If you are familiar with loo or have your own pipeline, then you can use that to compare these models. STbayes provides a convenient function for performing model comparison. You can provide as many models as you want, here we just compare these two.
loo_output = STb_compare(full_fit, asocial_fit, method="loo-psis")
#> Calculating LOO-PSIS.
#> Comparing models.
#> Calculating pareto-k diagnostic (only for loo-psis).
print(loo_output$comparison, simplify = FALSE)
#> elpd_diff se_diff elpd_loo se_elpd_loo p_loo se_p_loo looic
#> full_fit 0.0 0.0 -290.7 6.2 2.0 0.5 581.5
#> asocial_fit -21.3 5.3 -312.0 3.9 0.3 0.0 624.1
#> se_looic
#> full_fit 12.4
#> asocial_fit 7.7
If you are not familiar with leave-out-out cross validation, I strongly suggest reading up on it, but the TLDR is that you should pay attention to the elpd_diff and se_diff columns.
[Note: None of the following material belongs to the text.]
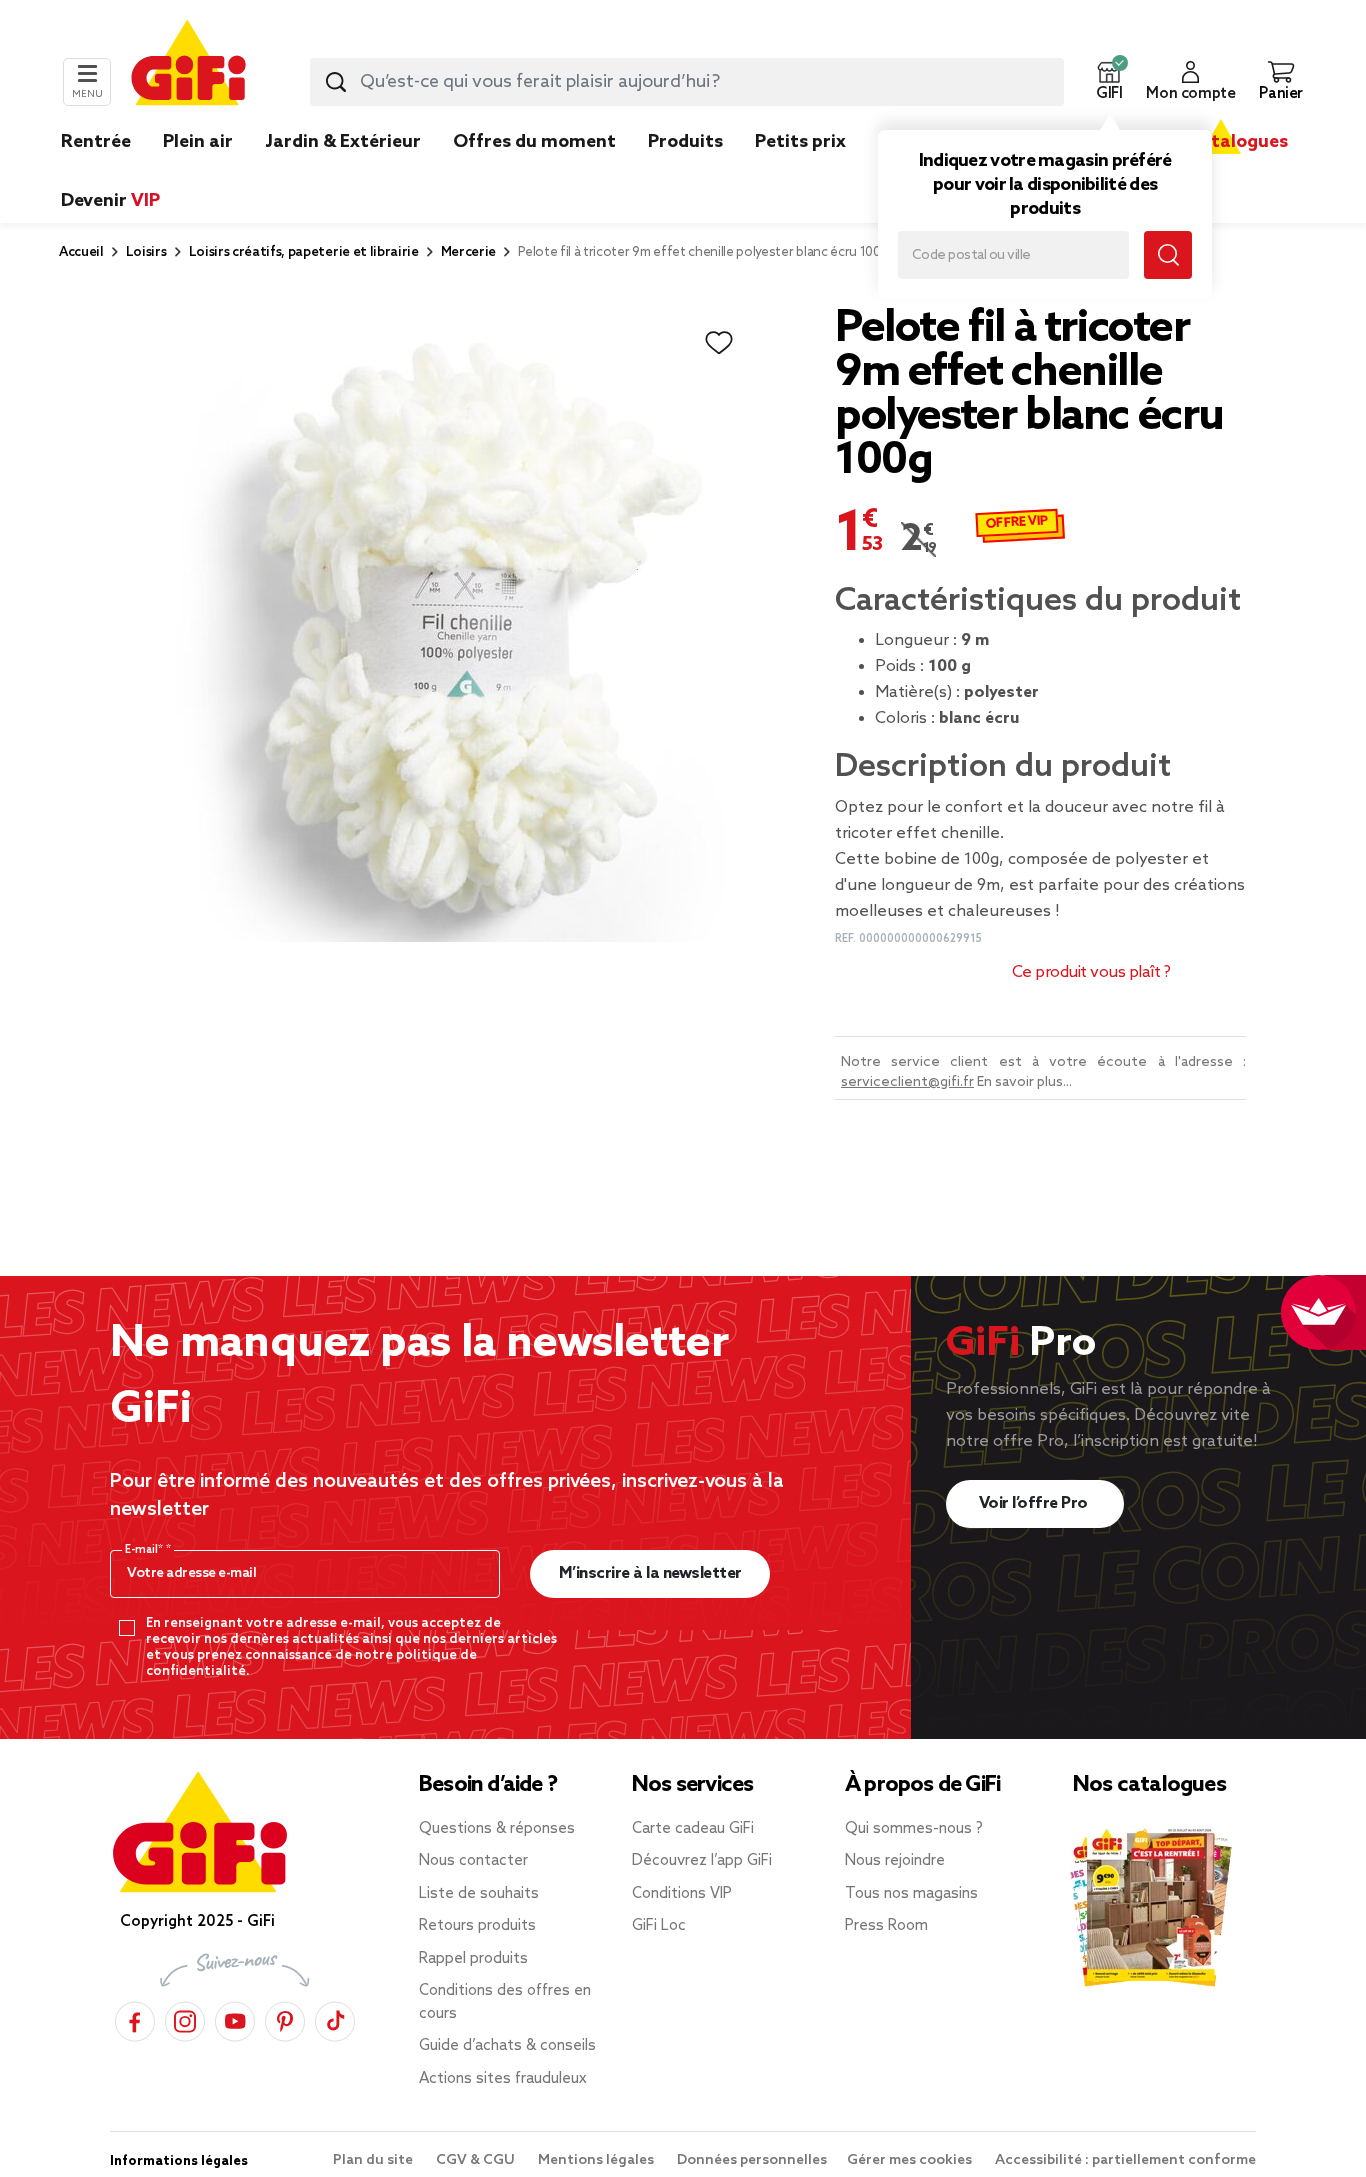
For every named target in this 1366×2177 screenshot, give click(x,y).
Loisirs (146, 252)
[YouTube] (235, 2018)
A model is credibly more predictive if the standard error in differences of ELPD does not cross 0. Here, -21.2 + 5.3 < 0, so we can conclude the full model is more predictive of out-of-sample data than an asocial only model. If you would rather see this graphically:
comparison_df <- as.data.frame(loo_output$comparison)
comparison_df$model <- rownames(comparison_df)
ggplot(comparison_df, aes(x = reorder(model, elpd_diff), y = elpd_diff)) +
geom_point(size = 3) + #elpd_diff
geom_errorbar(aes(ymin = elpd_diff - se_diff,
ymax = elpd_diff + se_diff), width = 0.2) + #SE of elpd diff
coord_flip() +
labs(x = "Model", y = "ELPD Difference", title = "Model Comparison") +
theme_minimal()
PSIS-LOO is an approximation of LOO, and observations with pareto-k diagnostic values >.7 may indicate that the approximation is unreliable. The function above will warn you if that is the case, and you can visually inspect these diagnostics like so:
pareto_df = as.data.frame(loo_output$pareto_diagnostics)
ggplot(pareto_df, aes(x=observation, y=pareto_k, color=model))+
geom_point() +
scale_color_viridis_d(begin=0.2, end=0.7)+
geom_hline(yintercept = 0.7, linetype="dashed", color="orange")+
geom_hline(yintercept = 1, linetype="dashed", color="red")+
labs(x="Observation", y="Pareto-k value", title="Pareto-k diagnostics")+
theme_minimal()
All of the pareto-k values are below the danger zone.
Conclusion
These are the basics of using STbayes. You only need event data and network data for a minimal model. However, the package is flexible and you can make use of many other types of data and formulations. Please see the “Advanced recipes” vignette for demonstrations of multi-network models, dynamic network models, and models with ILVs, transmission weights, varying effects, complex transmission, and marginalizing over edge-weight uncertainty.